Einde inhoudsopgave
Verordening (EU) 2018/1999 inzake de governance van de energie-unie en van de klimaatactie, tot wijziging van Verordeningen (EG) nr. 663/2009 en (EG) nr. 715/2009 van het Europees Parlement en de Raad, Richtlijnen 94/22/EG, 98/70/EG, 2009/31/EG, 2009/73/EG, 2010/31/EU, 2012/27/EU en 2013/30/EU van het Europees Parlement en de Raad, Richtlijnen 2009/119/EG en (EU) 2015/652 van de Raad, en tot intrekking van Verordening (EU) nr. 525/2013 van het Europees Parlement en de Raad
Artikel 33 Financieringsmechanisme van de Unie voor hernieuwbare energie
Geldend
Geldend vanaf 24-12-2018
- Bronpublicatie:
11-12-2018, PbEU 2018, L 328 (uitgifte: 21-12-2018, regelingnummer: 2018/1999)
- Inwerkingtreding
24-12-2018
- Bronpublicatie inwerkingtreding:
11-12-2018, PbEU 2018, L 328 (uitgifte: 21-12-2018, regelingnummer: 2018/1999)
- Vakgebied(en)
Milieurecht / Lucht
Energierecht / Europees energierecht
Milieurecht / Energie
Energierecht / Algemeen
1.
De Commissie zet uiterlijk op 1 januari 2021 het in artikel 32, lid 3, onder d), bedoelde financieringsmechanisme van de Unie voor hernieuwbare energie op om steun te bieden voor nieuwe projecten voor hernieuwbare energie in de Unie met als doel een tekort ten opzichte van het indicatieve Unietraject te dichten. De steun kan onder meer worden verleend in de vorm van een premie die in aanvulling op de marktprijzen wordt betaald en wordt toegewezen aan projecten die meedingen naar de laagste kosten of premie.
2.
Onverminderd lid 1 van dit artikel draagt het financieringsmechanisme bij aan het stimulerend kader overeenkomstig artikel 3, lid 4, van Richtlijn (EU) 2018/2001 met het oog op de ondersteuning van de inzet van hernieuwbare energie in de Unie ongeacht tekorten ten opzichte van het indicatieve Unietraject.
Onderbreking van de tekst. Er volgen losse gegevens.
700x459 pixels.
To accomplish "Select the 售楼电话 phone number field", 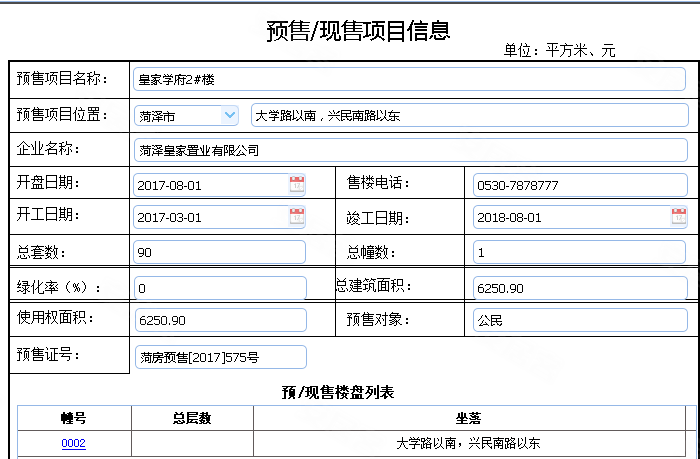I will (580, 185).
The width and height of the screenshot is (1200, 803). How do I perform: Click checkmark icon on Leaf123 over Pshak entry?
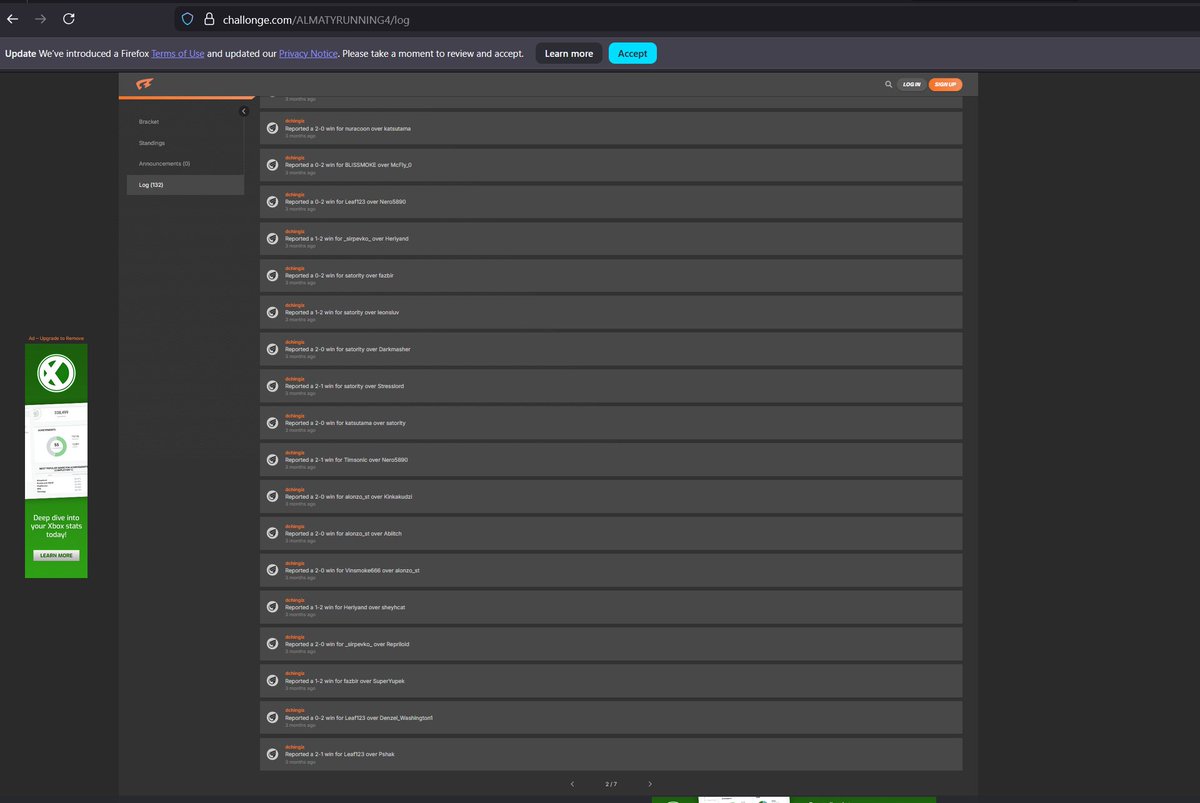point(272,754)
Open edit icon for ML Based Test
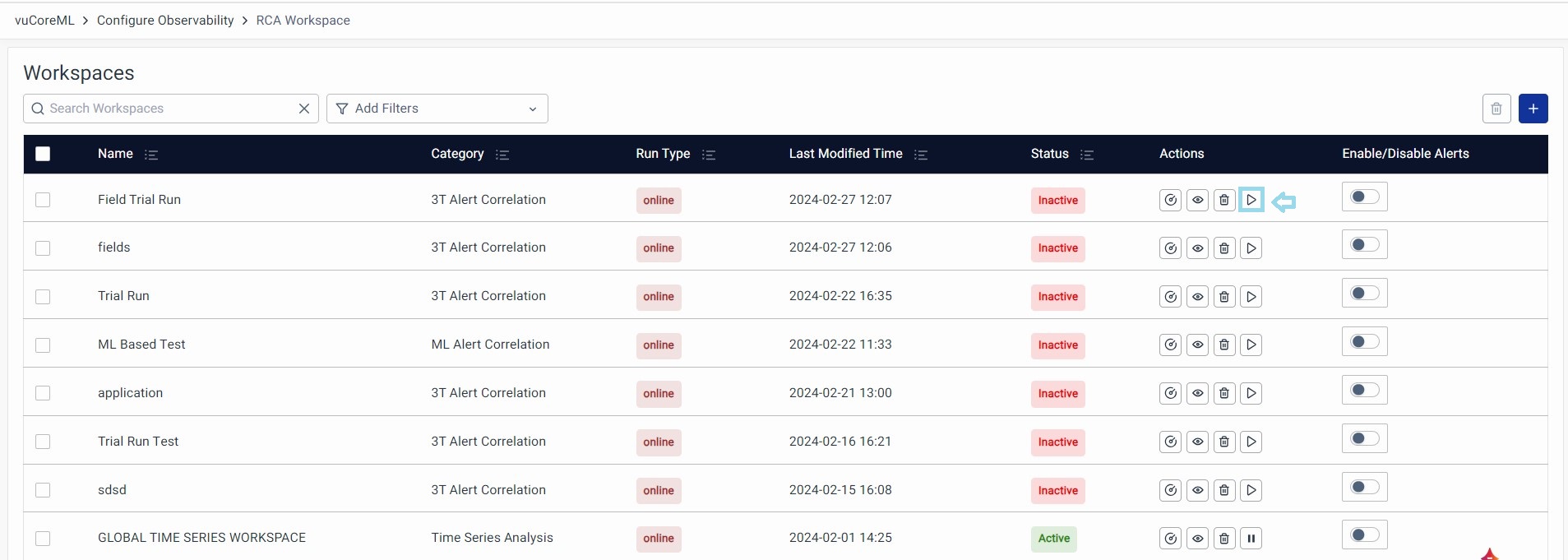The height and width of the screenshot is (560, 1568). click(x=1170, y=345)
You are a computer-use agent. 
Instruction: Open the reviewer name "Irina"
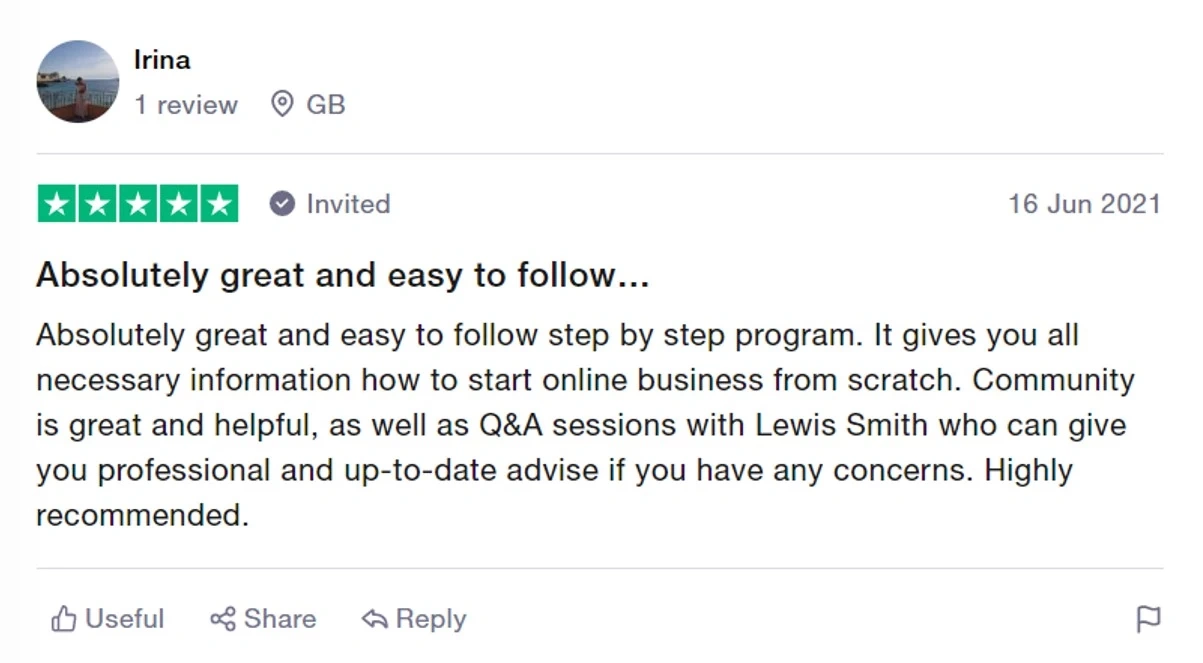point(162,60)
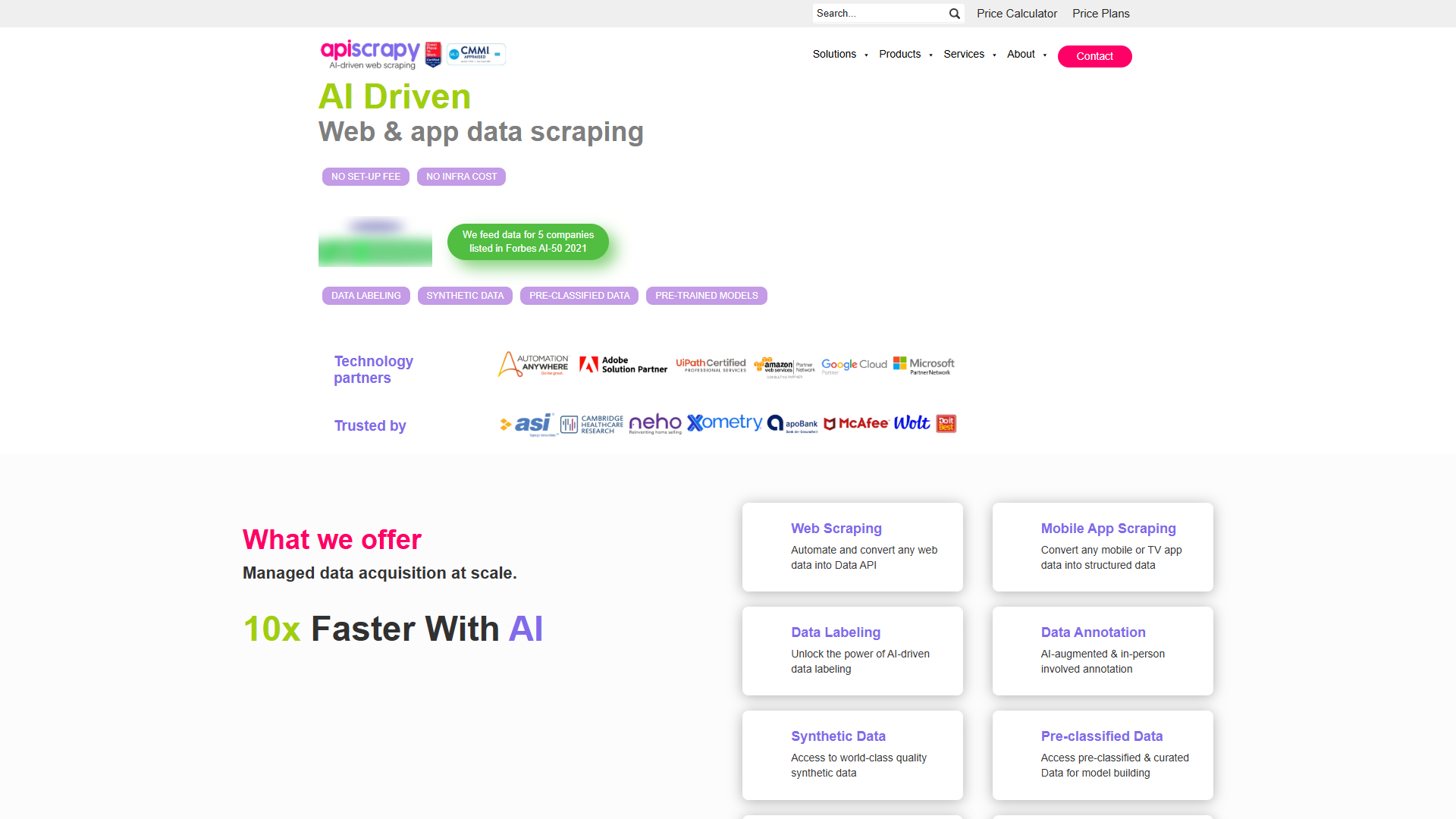Click the CMMI appraised badge
Viewport: 1456px width, 819px height.
(475, 54)
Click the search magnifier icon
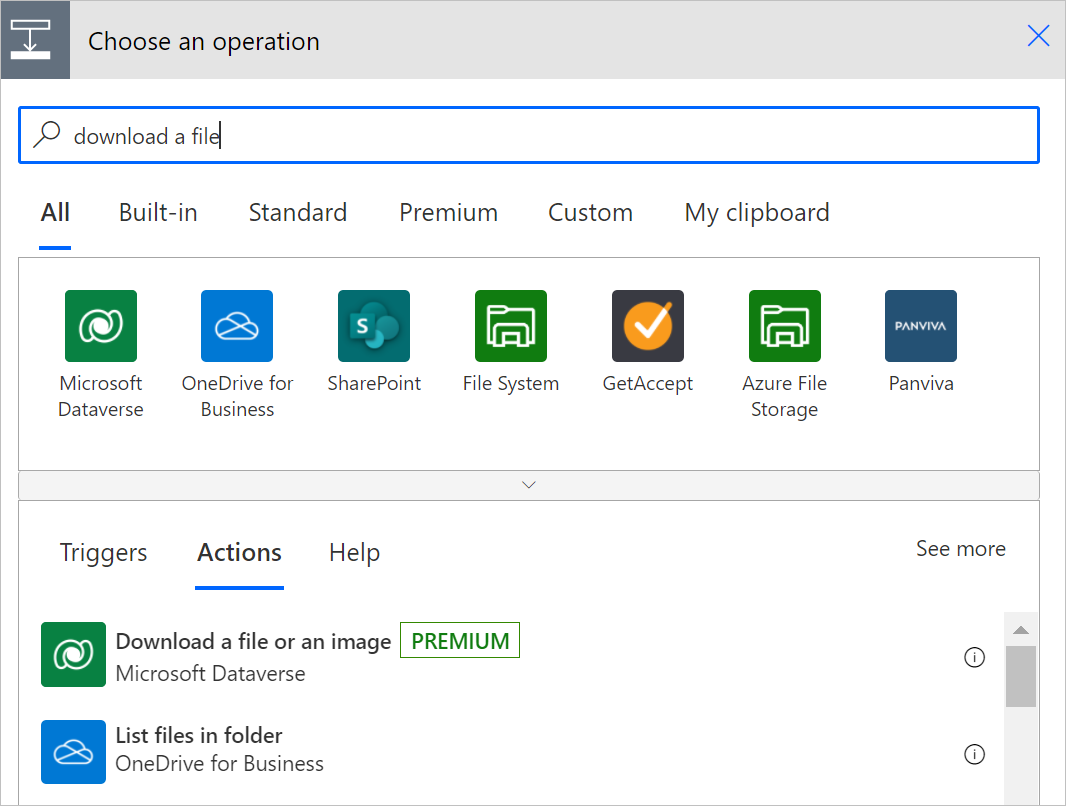Screen dimensions: 1066x806 47,133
Daartoe:
- a)
kunnen de in artikel 32 bedoelde betalingen van lidstaten aangevuld worden met andere bronnen, zoals Uniemiddelen, bijdragen van de privésector of aanvullende betalingen van lidstaten om bij te dragen aan het behalen van de Uniestreefcijfers;
- b)
kan het financieringsmechanisme, onder andere, bijstand verlenen in de vorm van leningen met een lage rentevoet, subsidies of een mengvorm van beide, en kan het steun bieden aan, onder andere, gezamenlijke projecten tussen lidstaten overeenkomstig artikel 9 van Richtlijn (EU) 2018/2001 en de deelname van lidstaten aan gezamenlijke projecten met derde landen als bedoeld in artikel 11 van die richtlijn.
3.
De lidstaten behouden het recht te beslissen of en, zo ja, onder welke voorwaarden zij op hun grondgebied gevestigde installaties toestaan steun uit het financieringsmechanisme te ontvangen.
4.
De Commissie kan, met assistentie van het in artikel 44, lid 1, onder b), bedoelde Comité voor de energie-unie, uitvoeringshandelingen vaststellen met de noodzakelijke bepalingen voor het tot stand brengen en functioneren van het financieringsmechanisme, met name:
- a)
de methode voor het berekenen van het maximumbedrag van de premie voor elke aanbesteding;
- b)
de toe te passen vorm van de aanbesteding, waaronder de leveringsvoorwaarden en bijbehorende sancties;
- c)
de methode voor het berekenen van de bijdragen van de lidstaten en de resulterende statistische voordelen voor de bijdragende lidstaten;
- d)
de minimumvereisten voor de deelname van lidstaten, gezien de noodzaak zowel te zorgen voor de continuïteit van het mechanisme door een voldoende lange looptijd van de bijdrage van de lidstaten, als te voorzien in zo veel mogelijk flexibiliteit voor de deelname van lidstaten.
- e)
de bepalingen die de deelneming en/of de goedkeuring van de gastheerstaten waarborgen en, indien nodig, de bepalingen betreffende de aanvullende lasten voor systeemkosten.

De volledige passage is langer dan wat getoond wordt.